Сверх того, посмотрите, — сказал он, показывая мне одну поднятую ногу лошади, где я
увидел выгнутый кусок ржавого железа, прибитого гвоздями к копыту, — вот, — продолжал
мой ученый, — одна из драгоценнейших редкостей нашего Кабинета; посмотрите: это
железо прибито гвоздями, следы этих гвоздей видны и на остальных копытах. Здесь явно
дело рук человеческих.
— Для какого же употребления могло быть это железо?
— Вероятно, чтоб ослабить силу этого страшного животного, — заметил смотритель.
— А может быть, их во время войны пускали против неприятеля; и этим железом могли
наносить ему больше вреда?
— Ваше замечание очень остроумно, — отвечал учтивый ученый, — но где для него
доказательства?
Я замолчал.
— Недавно открыли здесь очень древнюю картину, — сказал Хартин, — на которой
изображен снаряд, который употребляли, вероятно, для усмирения лошади; на этой картине
ноги лошади привязаны к стойкам, и человек молотом набивает ей копыто; возле находится
другая лошадь, запряженная в какую-то странную повозку на колесах.

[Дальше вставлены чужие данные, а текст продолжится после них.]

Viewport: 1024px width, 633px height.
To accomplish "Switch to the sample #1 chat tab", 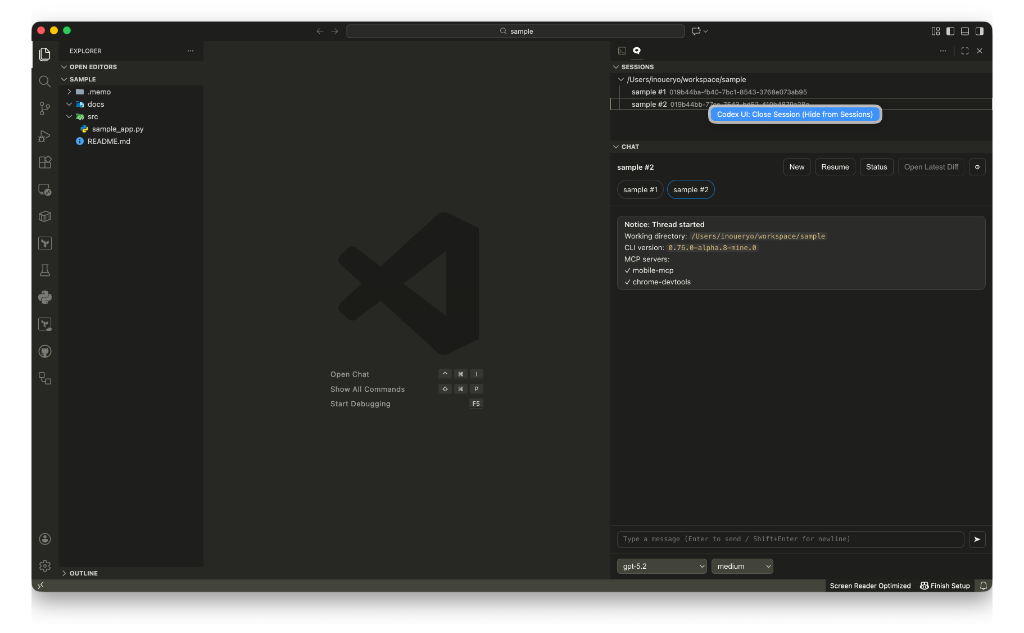I will pyautogui.click(x=640, y=189).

— Это очень любопытно. Но, как объяснить умельчение породы этих животных?
— Это объясняют различным образом; самое вероятное мнение то, что во втором
тысячелетии после P. X. всеобщее распространение аеростатов сделало лошадей более
ненужными; оставленные на произвол судьбы, лошади ушли в леса, одичали; никто не пекся
о сохранении прежней породы, и большая часть их погибла; когда же лошади сделались
предметом любопытства, тогда человек докончил дело природы; тому несколько веков
существовала мода на маленьких животных, на маленькие растения; лошади подверглись той
же участи: при пособии человека они мельчали постепенно и наконец дошли до нынешнего
состояния забавных, но бесполезных домашних животных.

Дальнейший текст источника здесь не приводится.